The 5-30 seconds rule for charts and dashboards
Design visualisations that will make your life easier and more productive by not making you think.
The 5-30 seconds rule is something I aspire to every time I'm designing a chart or a dashboard. It goes like this:
A visualisation should allow you to:
One, understand if things are on track in less than 5 seconds.
And two, find out where they're not within the next 30 seconds.
Who wouldn't appreciate visualisations like that? If "Don't make me think" is a good general design principle, visualisations should adhere to it as well. Imagine how easy it would be to stay on top of things if our charts and dashboards followed this rule. It looks simple, right? But that simplicity can actually be quite demanding.
Let's illustrate this with an example. At a previous company, we had the following commitment:
"All services belonging to your team should meet a 99.9% availability or more."
Engineering Managers were accountable for meeting this score. To reinforce the commitment, we focused on making it straightforward to visualise on their team dashboards. Each team had a Looker dashboard where they could track certain goals and KPIs. These dashboards were limited in space, meaning that showing one chart per service would be impractical.
Averaging availability for all services in one single chart wouldn't work either. If your team managed ten different services and one of them was severely impacted, the average could still be above the success threshold, effectively hiding crucial information. This would violate the 5-second part of the rule.

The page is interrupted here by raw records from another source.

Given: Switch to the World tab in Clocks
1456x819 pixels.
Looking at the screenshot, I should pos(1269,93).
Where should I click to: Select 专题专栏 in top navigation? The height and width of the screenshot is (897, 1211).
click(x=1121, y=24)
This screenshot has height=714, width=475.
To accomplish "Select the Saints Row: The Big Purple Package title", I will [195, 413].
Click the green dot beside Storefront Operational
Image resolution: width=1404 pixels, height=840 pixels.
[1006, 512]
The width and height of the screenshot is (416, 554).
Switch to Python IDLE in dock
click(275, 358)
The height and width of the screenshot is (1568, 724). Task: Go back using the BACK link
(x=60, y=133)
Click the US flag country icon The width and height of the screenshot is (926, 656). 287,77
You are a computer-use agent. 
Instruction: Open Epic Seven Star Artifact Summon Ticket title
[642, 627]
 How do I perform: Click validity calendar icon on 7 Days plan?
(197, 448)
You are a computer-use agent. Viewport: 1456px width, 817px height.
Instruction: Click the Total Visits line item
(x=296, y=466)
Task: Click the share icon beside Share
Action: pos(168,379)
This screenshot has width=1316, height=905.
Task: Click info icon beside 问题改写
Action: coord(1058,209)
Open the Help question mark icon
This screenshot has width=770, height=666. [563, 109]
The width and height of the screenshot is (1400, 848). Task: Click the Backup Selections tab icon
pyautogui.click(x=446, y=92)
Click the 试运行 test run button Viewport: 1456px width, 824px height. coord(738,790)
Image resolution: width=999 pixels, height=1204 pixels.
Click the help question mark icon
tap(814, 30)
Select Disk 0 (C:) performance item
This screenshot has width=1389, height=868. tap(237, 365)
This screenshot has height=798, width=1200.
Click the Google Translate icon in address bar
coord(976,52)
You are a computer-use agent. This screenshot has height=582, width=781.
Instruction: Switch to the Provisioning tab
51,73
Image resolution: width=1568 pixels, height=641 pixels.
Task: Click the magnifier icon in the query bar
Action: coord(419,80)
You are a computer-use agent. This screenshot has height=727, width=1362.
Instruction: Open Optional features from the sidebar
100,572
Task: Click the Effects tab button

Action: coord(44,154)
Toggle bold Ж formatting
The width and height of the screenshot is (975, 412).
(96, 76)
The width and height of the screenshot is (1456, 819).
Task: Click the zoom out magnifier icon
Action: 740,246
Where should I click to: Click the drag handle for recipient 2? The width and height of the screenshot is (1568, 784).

But what if, instead of averaging availability, we displayed a stacked area chart showing the count of services that comply with the target score? If we used green to indicate the number of services that comply, and red for those that don't, it would be straightforward to see if we are on track. This would satisfy the 5-second part of the rule.
That was easy, right? But what about the 30-second rule? This is where things get interesting and creative. There are several valid solutions, such as listing the failing services when you hover over the markers in the chart. But one of my favourites is:
By displaying a heat-map of the availability score of each service over a period of time, it becomes straghtforward to see which services are performing well and which aren't, as well as when. By showing compliant services with a shade of lime while non-compliant in red, it is now evident how Service A was acting up a few weeks ago, while Service B requires attention.
You could even take it further and link each cell to the specific view for that service for that period within your monitoring tool, making further investigation smooth and painless.
This indeed requires time and effort. But with the power of tools like JupyterLab and ChatGPT it's becoming easier and faster. Each of the charts above took less than 50 lines of code to write and something about 20 minutes each. You can find them in this repository.
As you can see, the 5-30 seconds rule can act as a catalyst for better visualisations—visualisations that make our lives easier and more productive.